• _Exercise prompt_
Reproduce the data below with "hexagon icon" swapped for "six-sided icon" wherever it occurs and everything else left as is. Leave the pictures out of your output.

_ _ _ _ _

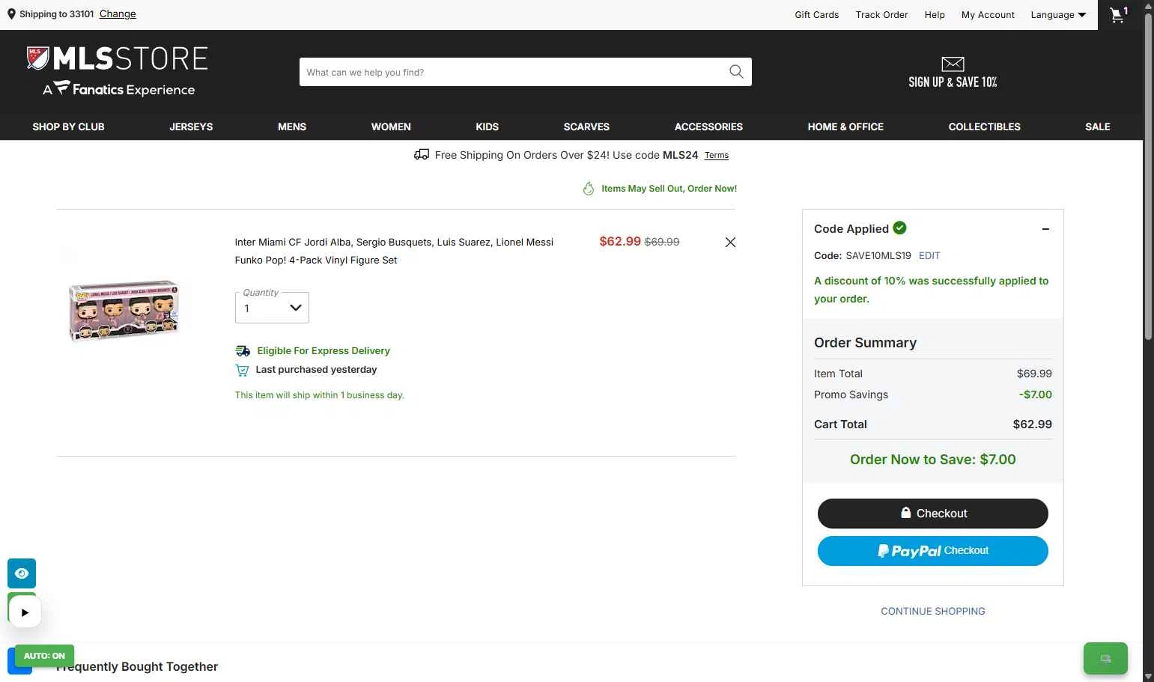Open the Funko Pop product thumbnail

point(124,311)
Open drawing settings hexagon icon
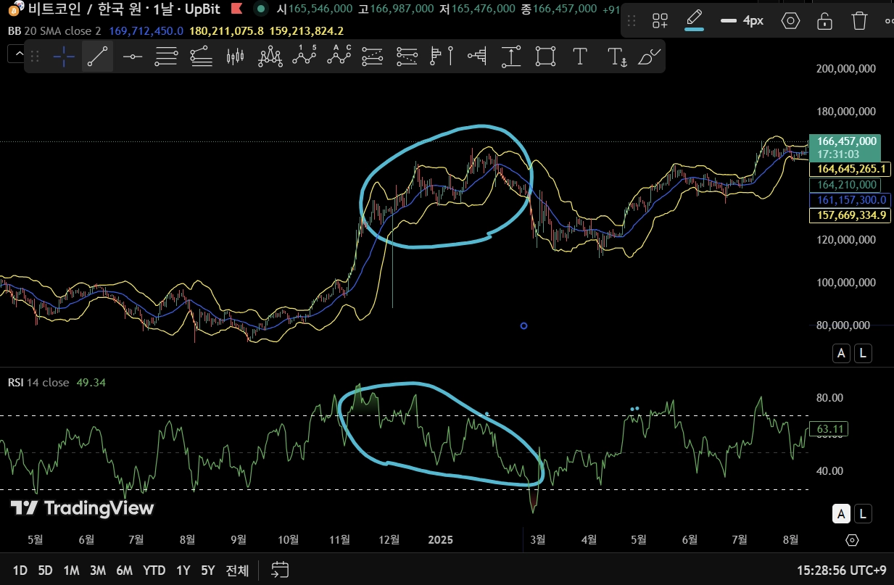The height and width of the screenshot is (585, 894). point(790,20)
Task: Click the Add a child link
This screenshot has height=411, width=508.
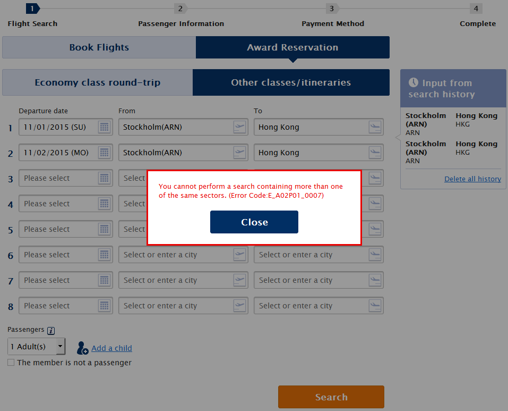Action: point(111,348)
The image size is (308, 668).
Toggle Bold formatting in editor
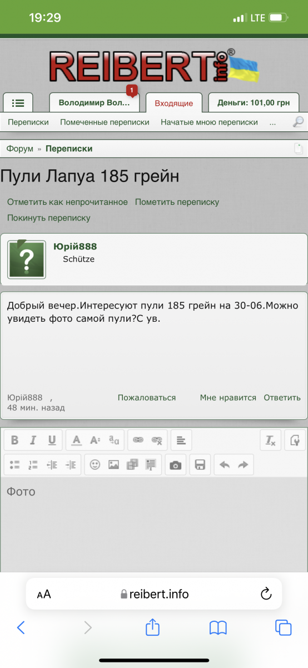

_ _ _ _ _

• _Answer in full_
Open the Funko Pop product thumbnail

point(124,311)
Open drawing settings six-sided icon
The height and width of the screenshot is (585, 894). point(790,20)
Task: Click the Add a child link
This screenshot has height=411, width=508.
Action: point(111,348)
The image size is (308, 668).
Toggle Bold formatting in editor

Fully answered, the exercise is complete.